Cellular NeuroscienceResearch PaperPurinergic modulation in the development of the rat uncrossed retinotectal pathway

Adenosine is a neuromodulator implicated in nervous system development and plasticity and its effects are mediated by inhibitory (A1, A3) and excitatory (A2a, A2b) receptors. The role of adenosine in the synaptic activity depends mainly on a balanced activation of A1 and A2a receptors which are activated by various ranges of adenosine concentrations. Herein, we investigated the expression of A1 and A2a receptors and also the accumulation of cAMP in the superior colliculus at different stages of development. Furthermore, we examined the effects of an acute in vivo blockade of adenosine deaminase during the critical period when the elimination of misplaced axons/terminals takes place with a simultaneous fine tuning of terminal arbors into appropriate terminal zones. Lister Hooded rats ranging from postnatal days (PND) 0-70 were used for ontogeny studies. Our results indicate that A1 expression in the visual layers of the superior colliculus is higher until PND 28, while A2a expression increases after PND 28 in a complementary developmental pattern. Accordingly, the incubation of collicular slices with 5′-N-ethylcarboxamido-adenosine, a non-specific adenosine receptor agonist, showed a significant reduction in cAMP accumulation at PND 14 and an increase in adults. For the anatomical studies, the uncrossed retinotectal projections were traced after the intraocular injection of horseradish peroxidase.
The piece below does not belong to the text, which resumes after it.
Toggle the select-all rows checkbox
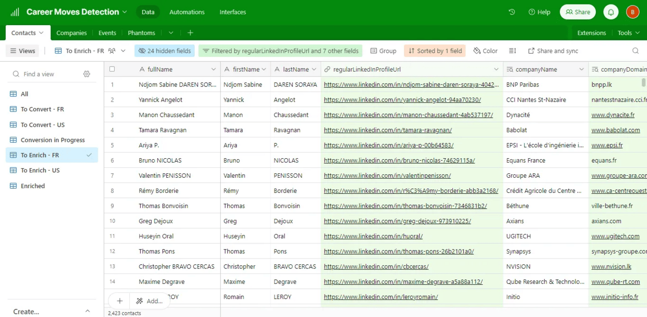The image size is (647, 317). coord(112,69)
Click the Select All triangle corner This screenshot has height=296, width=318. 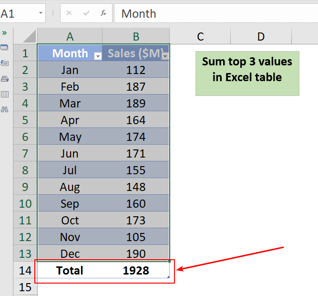point(25,36)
One group received daily injections of an adenosine deaminase inhibitor (erythro-9(2-hydroxy-3-nonyl adenine), 10 mg/kg i.p.) between PND 10 and 13, while control groups were treated with vehicle injections (NaCl 0.9%, i.p.). We found that a short-term blockade of adenosine deaminase during the second postnatal week induced an expansion of retinotectal terminal fields in the rostrocaudal axis of the tectum. Taken together, the results suggest that a balance of purinergic A1 and A2a receptors through cAMP signaling plays a pivotal role during the development of topographic order in the retinotectal pathway.